Evanston: UNDER FIRE; BASEBALL; exception

        Yesterday I finished reading an excellent book and watching an excellent television series.
        The book was UNDER FIRE by Henri Barbusse, justly acclaimed as one of the finest memoirs by a WWI soldier.  
        Barbusse was a published writer before war broke out and in 1914 at age 41 enlisted as a private in the French Army.  He served for 17 months, mostly in the trenches, until broken health caused him to be assigned to a desk job.
        The French title of the novel translates literally as FIRE:  The Story of a Squad and Barbusse writes superbly about the lives of common French soldiers in and out of the trenches, lives in which the almost unimaginable and unthinkable become soul destroyingly commonplace.  His images are vivid:  a screaming tree, the hand of a corpse that the men stepped on as they moved along a trench “fleshless and worn, a sort of withered fin.”  And a description of men unable to extricate themselves from mud drowning as trench walls collapsed in a deluge.

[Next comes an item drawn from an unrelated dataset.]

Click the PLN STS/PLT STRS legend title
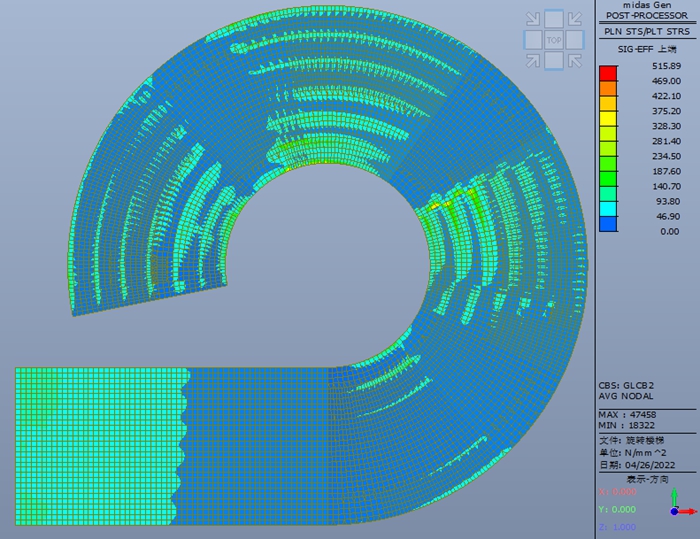Screen dimensions: 700x539 pos(647,31)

        UNDER FIRE may be the best written WWI memoir I have read.
        I have started rereading STORM OF STEEL by the Ernst Junger, the best known German WWI memoir, to remind myself of what life was like on the other side of no man’s land.

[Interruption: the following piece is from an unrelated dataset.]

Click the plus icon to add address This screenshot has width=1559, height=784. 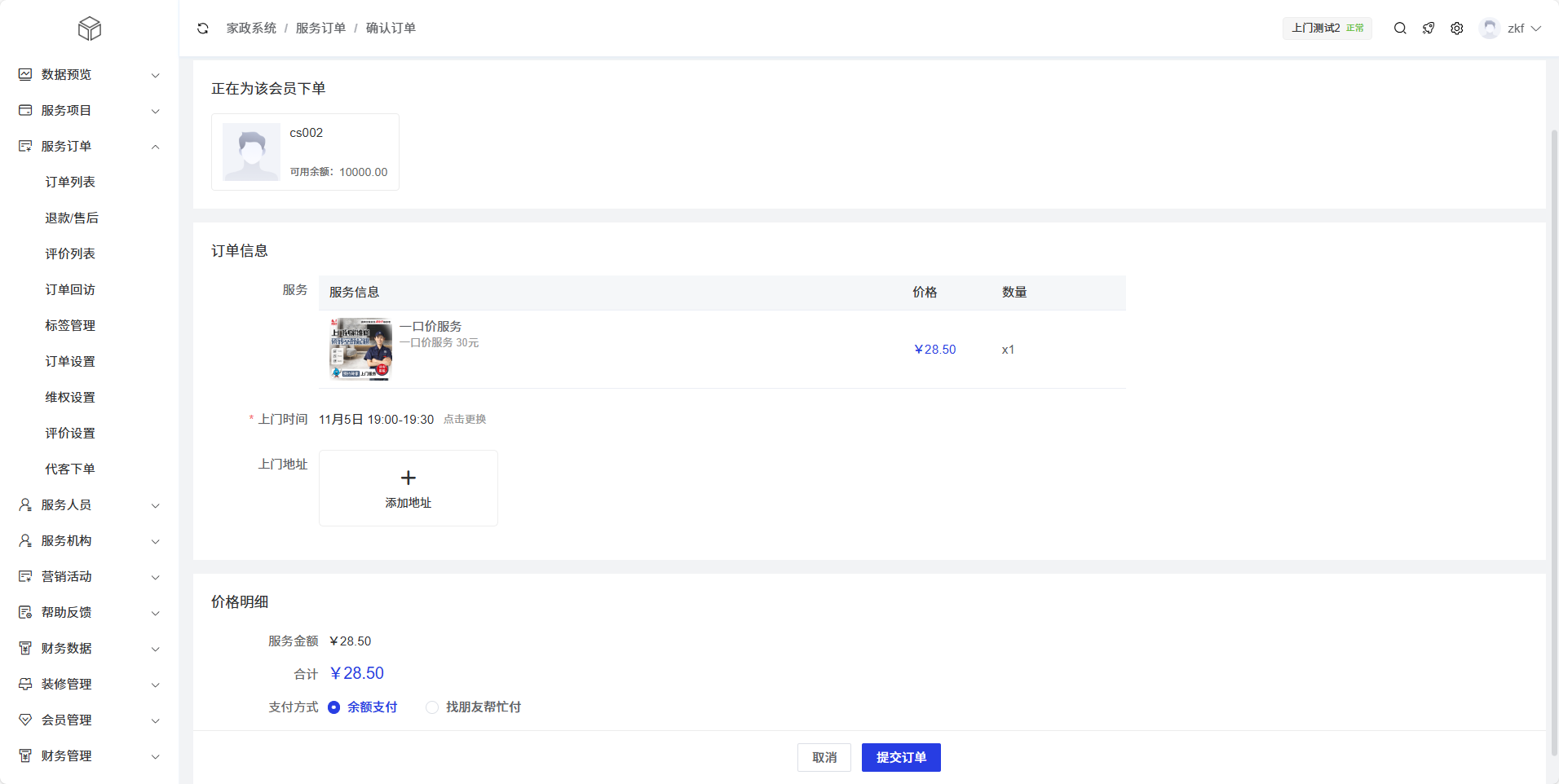tap(409, 478)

        There are many differences, among them that Junger was a junior officer, not an enlisted man, and believed in the military and the German cause.  Barbusse was for the common soldier, but against the military, generals, war profiteers and politicians. 
        Surprisingly Barbusse’s book was published in 1916, during the war, in stark contrast with official war propaganda, and was an immediate success.
        Junger’s book wasn’t published until 1920 and Erich Maria Remarque's novel, ALL QUIET ON THE WESTERN FRONT, not until 1929.

        The series was Ken Burns’ eleven part BASEBALL.  Originally airing in 1994 in nine parts, episodes ten and and eleven were added in 2010 to cover the intervening years
        I don’t know how I missed the series until now.
        One of the changes I have observed in myself is that over the past decade or so, I have come to like baseball more and American football less.
        Like all Burns’ series that I have seen, BASEBALL is an informative and entertaining masterpiece worth viewing even by those who have little interest in the game.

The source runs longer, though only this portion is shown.